Aim of the task
Consider the listing below. Extract exactly the lines from the line containing "Where should I click to: Sort" to the line containing "Given: Click the Catalog sidebar icon", both included.

Material to process
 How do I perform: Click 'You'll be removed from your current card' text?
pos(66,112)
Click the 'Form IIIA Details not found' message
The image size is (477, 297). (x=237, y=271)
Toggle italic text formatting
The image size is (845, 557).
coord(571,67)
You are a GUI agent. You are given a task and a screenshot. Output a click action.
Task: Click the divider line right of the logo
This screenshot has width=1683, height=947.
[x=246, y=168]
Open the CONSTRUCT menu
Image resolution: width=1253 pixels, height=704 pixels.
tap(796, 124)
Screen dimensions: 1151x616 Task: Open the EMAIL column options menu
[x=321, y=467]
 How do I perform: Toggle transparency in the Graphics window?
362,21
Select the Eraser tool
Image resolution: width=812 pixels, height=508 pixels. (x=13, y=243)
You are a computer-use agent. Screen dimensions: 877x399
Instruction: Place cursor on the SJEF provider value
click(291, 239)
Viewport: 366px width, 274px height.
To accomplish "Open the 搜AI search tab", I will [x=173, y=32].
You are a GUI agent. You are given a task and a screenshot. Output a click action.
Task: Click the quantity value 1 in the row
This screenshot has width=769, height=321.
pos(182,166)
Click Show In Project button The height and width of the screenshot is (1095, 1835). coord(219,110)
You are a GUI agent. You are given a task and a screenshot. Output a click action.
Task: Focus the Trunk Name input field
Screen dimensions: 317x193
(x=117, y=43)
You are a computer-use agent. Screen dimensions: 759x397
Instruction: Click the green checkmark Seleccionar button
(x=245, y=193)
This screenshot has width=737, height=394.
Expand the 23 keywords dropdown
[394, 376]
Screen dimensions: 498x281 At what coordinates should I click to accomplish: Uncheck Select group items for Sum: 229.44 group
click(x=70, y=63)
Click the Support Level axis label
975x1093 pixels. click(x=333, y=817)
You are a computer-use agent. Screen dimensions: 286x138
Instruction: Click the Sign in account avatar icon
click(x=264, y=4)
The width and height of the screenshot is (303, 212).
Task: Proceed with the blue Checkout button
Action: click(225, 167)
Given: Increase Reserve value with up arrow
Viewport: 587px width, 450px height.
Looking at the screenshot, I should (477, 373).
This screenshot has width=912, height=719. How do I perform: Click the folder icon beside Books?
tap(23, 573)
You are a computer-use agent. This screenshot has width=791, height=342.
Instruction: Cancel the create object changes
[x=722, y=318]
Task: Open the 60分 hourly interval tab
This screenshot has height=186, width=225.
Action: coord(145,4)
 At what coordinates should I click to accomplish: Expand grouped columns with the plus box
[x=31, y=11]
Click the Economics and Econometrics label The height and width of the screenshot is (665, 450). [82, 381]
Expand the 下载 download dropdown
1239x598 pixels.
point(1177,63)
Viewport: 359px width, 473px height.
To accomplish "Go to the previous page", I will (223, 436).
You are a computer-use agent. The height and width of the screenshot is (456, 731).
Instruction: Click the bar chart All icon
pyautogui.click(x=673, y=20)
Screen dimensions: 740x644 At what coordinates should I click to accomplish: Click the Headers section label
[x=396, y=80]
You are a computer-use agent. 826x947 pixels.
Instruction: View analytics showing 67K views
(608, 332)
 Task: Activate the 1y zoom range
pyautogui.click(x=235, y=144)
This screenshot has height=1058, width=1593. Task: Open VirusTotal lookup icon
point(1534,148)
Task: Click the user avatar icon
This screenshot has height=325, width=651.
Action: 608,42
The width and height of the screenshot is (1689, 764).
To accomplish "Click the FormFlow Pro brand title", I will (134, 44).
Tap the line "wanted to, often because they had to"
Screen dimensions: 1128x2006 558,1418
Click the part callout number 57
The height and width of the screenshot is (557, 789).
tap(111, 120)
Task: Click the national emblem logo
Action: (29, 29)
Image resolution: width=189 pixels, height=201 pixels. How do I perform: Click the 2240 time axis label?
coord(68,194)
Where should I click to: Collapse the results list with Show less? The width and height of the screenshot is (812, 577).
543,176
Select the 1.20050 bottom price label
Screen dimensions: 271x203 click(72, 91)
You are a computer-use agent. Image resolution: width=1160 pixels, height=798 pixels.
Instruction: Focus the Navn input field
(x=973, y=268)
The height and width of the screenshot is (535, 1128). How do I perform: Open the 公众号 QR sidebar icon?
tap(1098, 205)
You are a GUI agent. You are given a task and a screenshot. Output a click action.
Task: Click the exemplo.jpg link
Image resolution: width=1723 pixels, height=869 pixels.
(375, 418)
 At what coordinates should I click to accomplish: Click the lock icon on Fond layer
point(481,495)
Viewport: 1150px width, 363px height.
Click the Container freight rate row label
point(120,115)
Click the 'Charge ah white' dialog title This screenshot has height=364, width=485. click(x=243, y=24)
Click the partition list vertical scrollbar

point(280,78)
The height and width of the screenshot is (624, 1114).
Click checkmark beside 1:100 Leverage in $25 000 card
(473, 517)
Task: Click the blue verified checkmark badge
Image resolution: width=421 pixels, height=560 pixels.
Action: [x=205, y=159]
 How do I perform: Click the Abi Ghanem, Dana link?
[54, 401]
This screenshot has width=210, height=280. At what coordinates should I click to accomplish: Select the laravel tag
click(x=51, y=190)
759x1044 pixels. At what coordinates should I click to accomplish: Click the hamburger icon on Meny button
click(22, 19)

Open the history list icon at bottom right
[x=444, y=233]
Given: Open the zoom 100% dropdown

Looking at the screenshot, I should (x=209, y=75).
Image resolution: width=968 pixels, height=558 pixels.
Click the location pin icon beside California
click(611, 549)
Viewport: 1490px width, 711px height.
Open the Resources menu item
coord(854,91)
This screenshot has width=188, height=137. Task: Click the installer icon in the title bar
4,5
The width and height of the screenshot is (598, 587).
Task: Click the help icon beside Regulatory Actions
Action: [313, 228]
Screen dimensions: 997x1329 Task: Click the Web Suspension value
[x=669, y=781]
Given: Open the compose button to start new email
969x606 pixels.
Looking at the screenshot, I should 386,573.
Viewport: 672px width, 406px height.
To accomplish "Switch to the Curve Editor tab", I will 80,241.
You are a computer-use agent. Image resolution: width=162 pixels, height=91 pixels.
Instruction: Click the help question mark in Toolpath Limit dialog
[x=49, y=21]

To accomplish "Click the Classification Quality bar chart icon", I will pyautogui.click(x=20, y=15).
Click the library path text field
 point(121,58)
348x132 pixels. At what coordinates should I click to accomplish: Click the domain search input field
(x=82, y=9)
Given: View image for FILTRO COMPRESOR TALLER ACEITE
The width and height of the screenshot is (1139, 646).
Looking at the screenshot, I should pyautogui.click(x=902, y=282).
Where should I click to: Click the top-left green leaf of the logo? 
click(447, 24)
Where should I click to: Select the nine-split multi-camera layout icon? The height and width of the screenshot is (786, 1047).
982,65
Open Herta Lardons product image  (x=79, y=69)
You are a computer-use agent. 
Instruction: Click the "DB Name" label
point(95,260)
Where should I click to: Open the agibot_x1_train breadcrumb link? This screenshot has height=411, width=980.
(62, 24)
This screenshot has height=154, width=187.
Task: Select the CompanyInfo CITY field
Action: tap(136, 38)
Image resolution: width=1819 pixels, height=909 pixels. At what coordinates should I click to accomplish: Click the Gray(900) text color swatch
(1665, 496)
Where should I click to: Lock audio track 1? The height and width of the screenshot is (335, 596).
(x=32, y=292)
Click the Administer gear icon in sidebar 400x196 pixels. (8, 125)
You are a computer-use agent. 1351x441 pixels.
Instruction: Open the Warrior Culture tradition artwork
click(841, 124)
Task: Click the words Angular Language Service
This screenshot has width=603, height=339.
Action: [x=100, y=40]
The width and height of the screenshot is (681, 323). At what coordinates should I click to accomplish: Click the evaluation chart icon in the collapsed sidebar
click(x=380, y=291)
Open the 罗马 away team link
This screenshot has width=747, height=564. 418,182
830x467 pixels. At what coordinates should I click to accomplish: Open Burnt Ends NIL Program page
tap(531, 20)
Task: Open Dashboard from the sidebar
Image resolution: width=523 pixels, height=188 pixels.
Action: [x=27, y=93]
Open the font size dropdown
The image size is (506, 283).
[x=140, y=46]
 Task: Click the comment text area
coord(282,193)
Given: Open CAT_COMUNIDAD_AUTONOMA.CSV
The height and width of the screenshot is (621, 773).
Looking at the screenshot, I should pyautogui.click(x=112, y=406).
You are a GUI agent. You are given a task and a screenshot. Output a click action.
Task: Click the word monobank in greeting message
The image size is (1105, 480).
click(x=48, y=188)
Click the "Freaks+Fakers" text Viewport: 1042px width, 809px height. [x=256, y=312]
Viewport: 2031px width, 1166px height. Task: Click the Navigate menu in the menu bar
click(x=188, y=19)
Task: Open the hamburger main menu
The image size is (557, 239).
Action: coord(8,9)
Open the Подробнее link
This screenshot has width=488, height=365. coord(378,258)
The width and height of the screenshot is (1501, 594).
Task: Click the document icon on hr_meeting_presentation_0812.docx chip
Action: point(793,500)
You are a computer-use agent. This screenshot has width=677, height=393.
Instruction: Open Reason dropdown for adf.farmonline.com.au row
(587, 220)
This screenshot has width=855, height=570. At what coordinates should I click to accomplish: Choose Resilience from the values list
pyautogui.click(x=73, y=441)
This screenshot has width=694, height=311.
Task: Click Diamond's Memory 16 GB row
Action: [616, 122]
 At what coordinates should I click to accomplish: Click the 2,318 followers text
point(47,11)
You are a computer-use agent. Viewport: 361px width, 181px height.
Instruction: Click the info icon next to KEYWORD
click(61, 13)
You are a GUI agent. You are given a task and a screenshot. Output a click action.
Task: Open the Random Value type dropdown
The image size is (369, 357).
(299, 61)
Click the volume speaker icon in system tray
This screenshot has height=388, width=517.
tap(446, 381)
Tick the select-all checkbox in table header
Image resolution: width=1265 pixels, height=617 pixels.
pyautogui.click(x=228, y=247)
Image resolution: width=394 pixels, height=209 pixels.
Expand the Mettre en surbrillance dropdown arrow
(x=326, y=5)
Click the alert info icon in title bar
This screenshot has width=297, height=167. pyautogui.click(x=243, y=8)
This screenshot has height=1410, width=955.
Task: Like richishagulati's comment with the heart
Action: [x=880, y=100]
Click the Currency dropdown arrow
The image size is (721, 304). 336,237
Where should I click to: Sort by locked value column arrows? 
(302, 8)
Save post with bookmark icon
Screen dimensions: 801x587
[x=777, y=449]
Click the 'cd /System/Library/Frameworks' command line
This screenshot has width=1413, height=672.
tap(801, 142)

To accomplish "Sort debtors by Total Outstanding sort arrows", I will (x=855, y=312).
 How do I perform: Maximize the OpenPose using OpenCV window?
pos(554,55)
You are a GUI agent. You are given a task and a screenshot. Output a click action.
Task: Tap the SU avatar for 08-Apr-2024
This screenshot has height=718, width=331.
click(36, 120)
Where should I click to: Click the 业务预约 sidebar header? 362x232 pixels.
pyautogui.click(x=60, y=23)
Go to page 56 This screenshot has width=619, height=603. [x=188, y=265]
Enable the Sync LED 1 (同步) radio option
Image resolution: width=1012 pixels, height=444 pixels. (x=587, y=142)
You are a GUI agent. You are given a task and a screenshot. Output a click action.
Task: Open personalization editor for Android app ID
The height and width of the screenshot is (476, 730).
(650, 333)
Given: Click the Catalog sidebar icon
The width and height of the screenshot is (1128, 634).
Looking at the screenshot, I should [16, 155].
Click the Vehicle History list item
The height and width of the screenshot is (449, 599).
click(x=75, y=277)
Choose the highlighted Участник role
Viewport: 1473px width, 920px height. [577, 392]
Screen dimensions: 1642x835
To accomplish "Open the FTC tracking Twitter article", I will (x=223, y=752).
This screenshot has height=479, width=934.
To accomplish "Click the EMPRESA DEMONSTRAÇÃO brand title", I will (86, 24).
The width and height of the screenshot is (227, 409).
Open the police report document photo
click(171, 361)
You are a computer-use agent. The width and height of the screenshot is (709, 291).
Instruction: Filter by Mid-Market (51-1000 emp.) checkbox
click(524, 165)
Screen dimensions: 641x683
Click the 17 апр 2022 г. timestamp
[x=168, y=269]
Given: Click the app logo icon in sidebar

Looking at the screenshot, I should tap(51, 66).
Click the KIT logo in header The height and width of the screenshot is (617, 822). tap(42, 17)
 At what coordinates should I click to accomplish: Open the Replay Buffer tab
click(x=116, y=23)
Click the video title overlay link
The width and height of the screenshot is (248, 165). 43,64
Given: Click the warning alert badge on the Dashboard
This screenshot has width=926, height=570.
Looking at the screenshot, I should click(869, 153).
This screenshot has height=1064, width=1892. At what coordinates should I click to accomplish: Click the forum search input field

Exercise solution
Where should I click to: Sort by locked value column arrows? 
(302, 8)
Save post with bookmark icon
Screen dimensions: 801x587
[x=777, y=449]
Click the 'cd /System/Library/Frameworks' command line
This screenshot has width=1413, height=672.
tap(801, 142)

To accomplish "Sort debtors by Total Outstanding sort arrows", I will (x=855, y=312).
 How do I perform: Maximize the OpenPose using OpenCV window?
pos(554,55)
You are a GUI agent. You are given a task and a screenshot. Output a click action.
Task: Tap the SU avatar for 08-Apr-2024
This screenshot has height=718, width=331.
click(36, 120)
Where should I click to: Click the 业务预约 sidebar header? 362x232 pixels.
pyautogui.click(x=60, y=23)
Go to page 56 This screenshot has width=619, height=603. [x=188, y=265]
Enable the Sync LED 1 (同步) radio option
Image resolution: width=1012 pixels, height=444 pixels. (x=587, y=142)
You are a GUI agent. You are given a task and a screenshot. Output a click action.
Task: Open personalization editor for Android app ID
The height and width of the screenshot is (476, 730).
(650, 333)
Given: Click the Catalog sidebar icon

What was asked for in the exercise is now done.